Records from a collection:
________________________

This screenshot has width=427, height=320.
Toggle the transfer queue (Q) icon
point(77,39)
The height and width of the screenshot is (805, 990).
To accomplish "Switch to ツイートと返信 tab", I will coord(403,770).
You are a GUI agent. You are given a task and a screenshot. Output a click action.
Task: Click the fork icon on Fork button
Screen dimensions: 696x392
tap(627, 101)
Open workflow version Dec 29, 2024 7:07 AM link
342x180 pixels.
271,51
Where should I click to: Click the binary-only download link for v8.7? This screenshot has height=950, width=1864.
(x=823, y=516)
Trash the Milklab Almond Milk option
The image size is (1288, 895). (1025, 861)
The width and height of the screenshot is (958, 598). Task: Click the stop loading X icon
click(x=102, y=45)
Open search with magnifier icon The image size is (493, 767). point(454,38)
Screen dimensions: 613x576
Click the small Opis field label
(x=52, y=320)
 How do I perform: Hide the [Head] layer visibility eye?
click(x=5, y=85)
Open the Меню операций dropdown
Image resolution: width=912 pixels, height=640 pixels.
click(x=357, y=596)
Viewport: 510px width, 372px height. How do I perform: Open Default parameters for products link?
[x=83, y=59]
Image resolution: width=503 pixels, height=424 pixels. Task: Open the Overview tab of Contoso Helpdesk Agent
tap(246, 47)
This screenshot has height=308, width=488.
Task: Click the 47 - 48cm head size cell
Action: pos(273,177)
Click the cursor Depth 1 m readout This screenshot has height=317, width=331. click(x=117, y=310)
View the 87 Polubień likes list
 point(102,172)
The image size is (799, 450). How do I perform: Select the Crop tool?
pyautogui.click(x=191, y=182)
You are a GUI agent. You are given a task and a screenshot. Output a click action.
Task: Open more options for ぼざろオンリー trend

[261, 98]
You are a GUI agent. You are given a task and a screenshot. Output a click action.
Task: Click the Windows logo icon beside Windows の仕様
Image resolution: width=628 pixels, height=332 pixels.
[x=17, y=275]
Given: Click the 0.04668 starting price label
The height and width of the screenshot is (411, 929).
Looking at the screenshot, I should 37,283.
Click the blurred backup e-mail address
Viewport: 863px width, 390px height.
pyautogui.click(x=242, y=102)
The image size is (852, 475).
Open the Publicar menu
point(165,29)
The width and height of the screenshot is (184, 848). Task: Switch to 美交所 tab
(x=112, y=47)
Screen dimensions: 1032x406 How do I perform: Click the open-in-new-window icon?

________________________

- TASK REQUIREMENTS
Keeping every character as it is, restate the lines above that run from the line with "Click the small Opis field label" through the line with "Given: Click the 0.04668 starting price label", both included, and nothing else.

- YOUR RESPONSE
Click the small Opis field label
(x=52, y=320)
 How do I perform: Hide the [Head] layer visibility eye?
click(x=5, y=85)
Open the Меню операций dropdown
Image resolution: width=912 pixels, height=640 pixels.
click(x=357, y=596)
Viewport: 510px width, 372px height. How do I perform: Open Default parameters for products link?
[x=83, y=59]
Image resolution: width=503 pixels, height=424 pixels. Task: Open the Overview tab of Contoso Helpdesk Agent
tap(246, 47)
This screenshot has height=308, width=488.
Task: Click the 47 - 48cm head size cell
Action: pos(273,177)
Click the cursor Depth 1 m readout This screenshot has height=317, width=331. click(x=117, y=310)
View the 87 Polubień likes list
 point(102,172)
The image size is (799, 450). How do I perform: Select the Crop tool?
pyautogui.click(x=191, y=182)
You are a GUI agent. You are given a task and a screenshot. Output a click action.
Task: Open more options for ぼざろオンリー trend

[261, 98]
You are a GUI agent. You are given a task and a screenshot. Output a click action.
Task: Click the Windows logo icon beside Windows の仕様
Image resolution: width=628 pixels, height=332 pixels.
[x=17, y=275]
Given: Click the 0.04668 starting price label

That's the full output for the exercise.